Künftig soll das System selber alle passenden Maschinenbediener informieren. So kann man selbst kurzfristig die Schicht tauschen. “Wieviele Mitarbeiter in welcher Schicht da sein müssen, lässt sich gut über ein Algorithmus abbilden”, sagt Besse. “Entscheidend ist nicht, wer da ist, sondern dass die Qualifikation stimmt”. Wenn Not am Mann ist, ließe sich über die App zudem auf einen Pool von Rentnern oder Studierenden zurückgreifen, ohne eine Zeitarbeitsfirma zwischenzuschalten.

Solche Ideen tauschen die Scouts auch weiterhin, nach dem Abschluss der Weiterbildung untereinander aus. Über eine Internetplattform können sie in Kontakt bleiben und gemeinsame Unternehmungen planen. Etwa einen Besuch in der Lernfabrik der Uni Bochum oder im FabLab der Uni Siegen, um dort verschiedene 3D-Drucker, Datenbrillen und eine CNC-Fräse zu testen.

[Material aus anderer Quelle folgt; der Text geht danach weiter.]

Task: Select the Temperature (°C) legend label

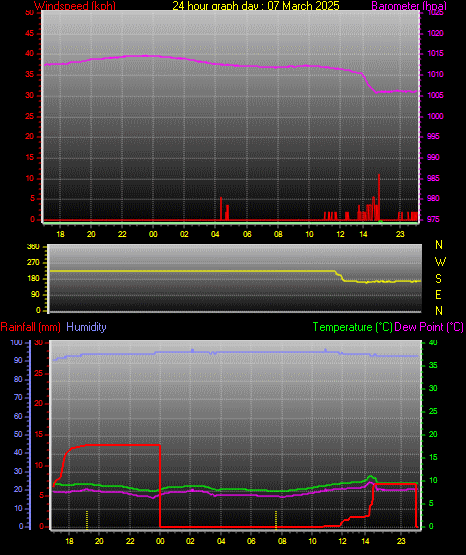Action: coord(352,327)
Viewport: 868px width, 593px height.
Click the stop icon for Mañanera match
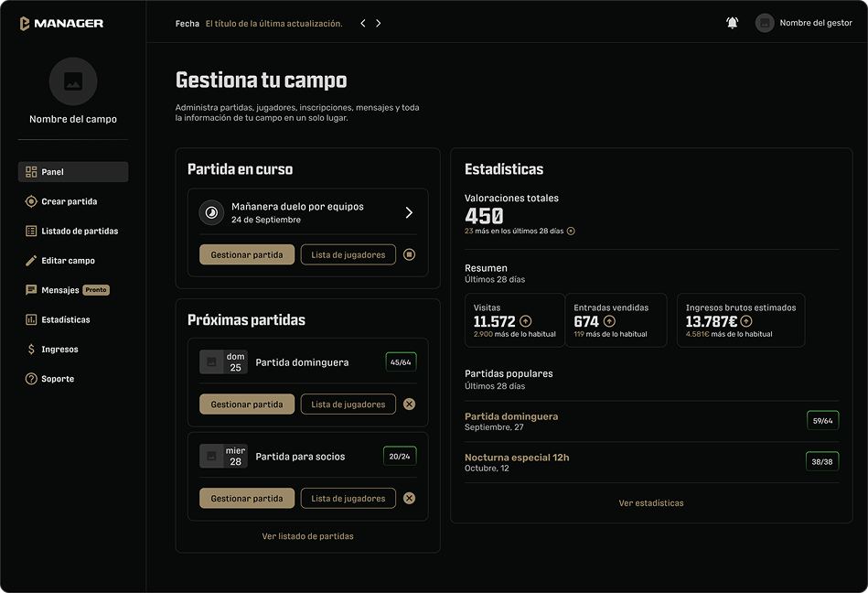[x=409, y=254]
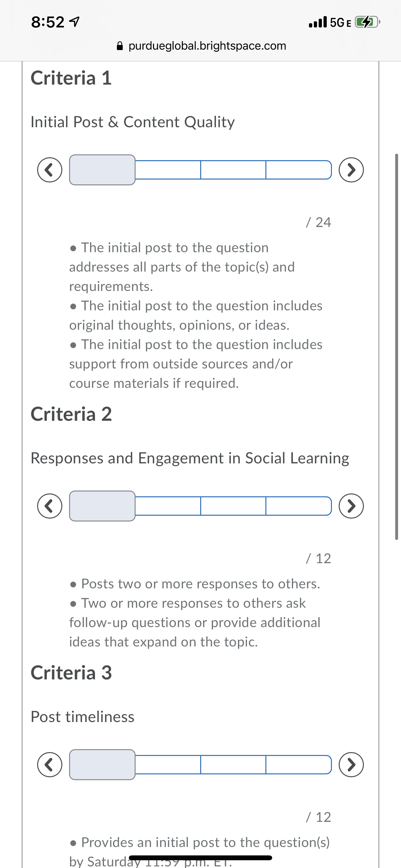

“Wir können nicht innerhalb weniger Stunden die Digitalisierung in die Unternehmen liefern”, sagt Marc Gerbracht, der im Kompetenzzentrum für die Digital Scouts zuständig ist: “Wir können die Augen öffnen, das Werkzeug zeigen und danach stehen wir auch mit Rat und Tat zur Seite”.

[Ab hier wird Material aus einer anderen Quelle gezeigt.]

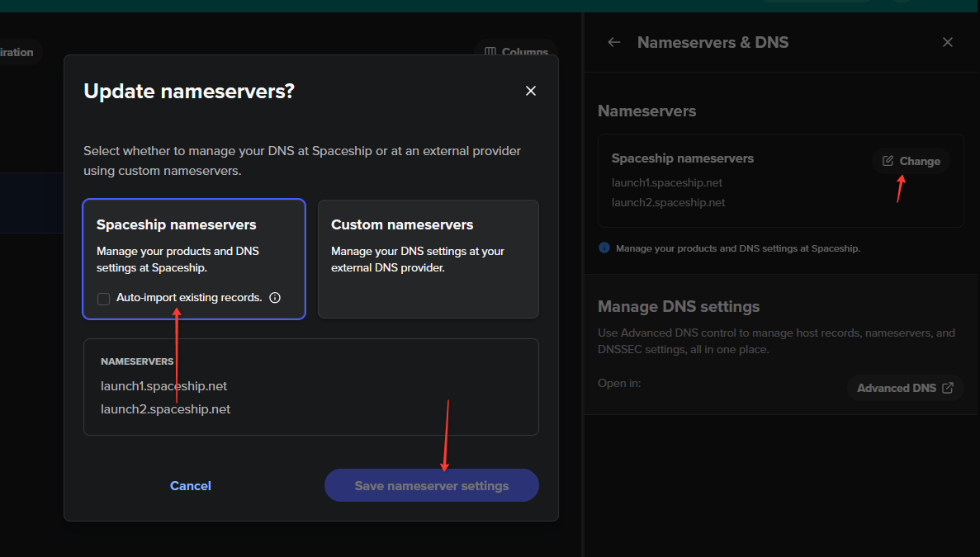This screenshot has width=980, height=557.
Task: Click the Manage DNS settings heading
Action: [x=678, y=306]
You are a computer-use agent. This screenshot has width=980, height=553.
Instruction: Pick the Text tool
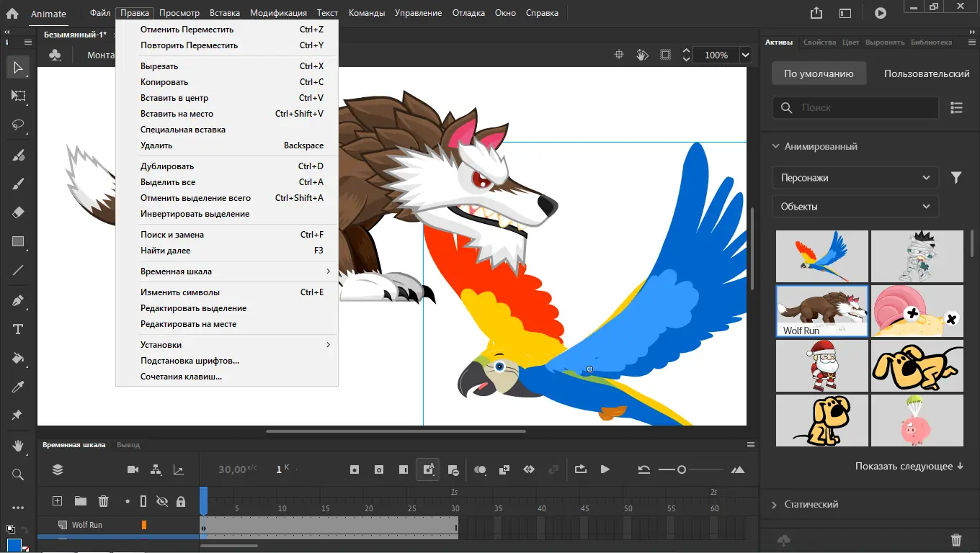[x=18, y=329]
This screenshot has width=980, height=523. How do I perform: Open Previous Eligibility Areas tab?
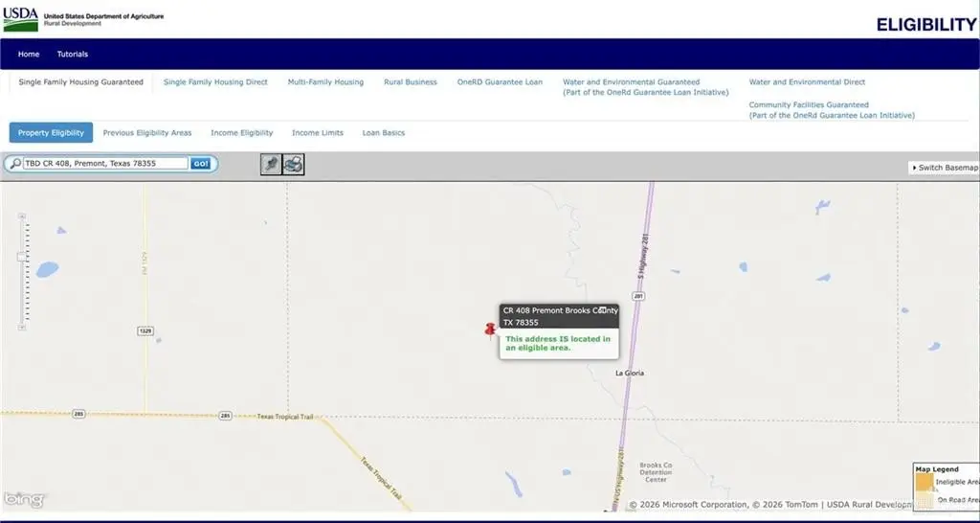147,133
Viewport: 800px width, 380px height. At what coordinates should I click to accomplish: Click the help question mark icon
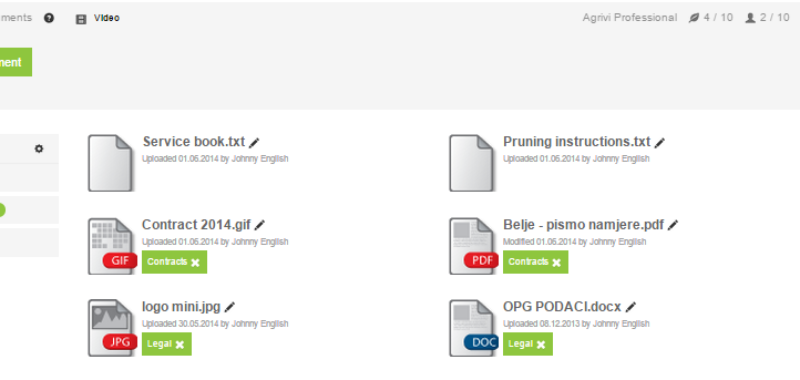[x=49, y=18]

Im FabLab der Universität Siegen kann ein 3D Drucker bei der Arbeit inspiziert werden

Fortbildung vom Maschinenbauer Trumpf

“Die Maschinen werden immer vernetzter und so müssen aus den Maschinenbedienern Prozessmanager werden”, ist Gerd Duffke überzeugt. Der ehemalige Gesamtbetriebsratsvorsitzende ist beim Maschinenbauer Trumpf in der Personalentwicklung für Sonderprojekte zuständig. Weil Trumpf zahlreiche KMU als Kunden habe und diese keine großen Kapazitäten für Personalentwicklung hätten, initiierte er den Lehrgang “F4DIA”, um “Multiplikatoren für die digitalisierte Arbeitswelt” weiterzubilden.

Die Teilnehmenden setzen sich aus Trumpf-Mitarbeitern und Mitarbeitern der Kunden zusammen. “Als Multiplikatoren sollen sie mit der Brille des Personalentwicklers durch den Betrieb gehen und erkunden, wie sich die Prozesse und Aufgaben an den Arbeitsplätzen ändern”, so Duffke. Wichtig sei, dass sie selbst etwa aus dem Vertrieb oder der Produktion kommen, denn dann erlebten sie den Wandel hautnah mit.

Wie der Wandel aussehen kann? “Ein Servicetechniker kann dank Digitalisierung ungefähr ein Fünftel der Arbeit von zuhause aus erledigen”, meint Duffke. Service- und Reparaturanweisungen in Echtzeit dank Datenbrille und Headset können teure und zeitaufwändige Dienstreisen ersetzen.

Der Lehrgang wurde mit mehreren Partnern konzipiert. Im Abschluss schreiben die Teilnehmer eine kurze Arbeit zu einem Thema aus ihrer Betriebspraxis, die in einen Leitfaden mit einfließt. “Wir haben eine Art Kochbuch mit verschiedenen Lernformaten und Anregungen gemacht”, so Duffke. Methoden wie Hackathon, Barcamp oder Visuelles Storytelling werden kurz vorgestellt. Es ginge etwa darum, wie man lernentwöhnte Kollegen gewinnt und wie die Multiplikatoren im Nachgang um Unterstützung bitten könnten. Die Digitalisierungsvorreiter haben zudem, so Duffke, eine What`s App-Gruppe gebildet und helfen sich gegenseitig.